Black (Original Soundtrack) is the soundtrack album to the 2005 film of the same name directed by Sanjay Leela Bhansali and starring Amitabh Bachchan and Rani Mukerji. The album consisted of thirty-three tracks composed by Monty Sharma with one song contained lyrics by Prasoon Joshi and sung by Gayatri Iyer. The soundtrack was released under the YRF Music label on 10 February 2005. The score met with widespread acclaim and Sharma received accolades for his work.

== Background ==
In October 2003, an article written by Savita Gautham of The Hindu reported that A. R. Rahman would compose the music for Black. However, Monty Sharma, who previously worked with Bhansali on Devdas (2002), replaced him for an unknown reason. Unlike Bhansali's previous films, Black did not contain many musical numbers, hence the background score served a significant importance to the storyline. Sharma recalled that he followed his grandfather Ram Prasad Sharma's teachings "to first recognise the known emotions within a situation and then try to see how those emotions can be taken into a different sphere through the music." For Mukerji's sequences, Monty Sharma used the low-octave sound from strings and pianos to create uplifting auras. While for Bachchan's, he used the Armenian instrument duduk.
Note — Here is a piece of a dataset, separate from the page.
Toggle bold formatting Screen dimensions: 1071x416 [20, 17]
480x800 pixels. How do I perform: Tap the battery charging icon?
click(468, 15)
The only musical number featured in the film was titled "Haan Maine Chukar Dekha Hai", written by Prasoon Joshi and performed by Gayatri Iyer. Iyer confessed that she loved every moment of recording the song, adding: "It is not often that one gets to work in such a relaxed environment with so much focus on the artistic integrity of the piece. The focus was on feeling the emotional truth of the song."

== Release ==
The soundtrack in its entirety consisted of thirty-three songs, that included the musical number "Haan Maine Chukar Dekha Hai" and the remainder accompanied Sharma's instrumental tracks. The album was released on iTunes on 10 February 2005, six days after the film's release, by Yash Raj Films' subsidiary YRF Music.

== Reception ==
The soundtrack album was positively reviewed by several critics. Joginder Tuteja of Bollywood Hungama, who gave a three-out-of-five-stars rating, was impressed by "Haan Maine Chukar Dekha Hai", writing, "The song is one of the best soft tracks in recent times and it's a pity that neither has it been publicized nor has been placed in the movie." He also completed the background music being of "international standards" and called it as "the most touching theme music ever for a Hindi movie."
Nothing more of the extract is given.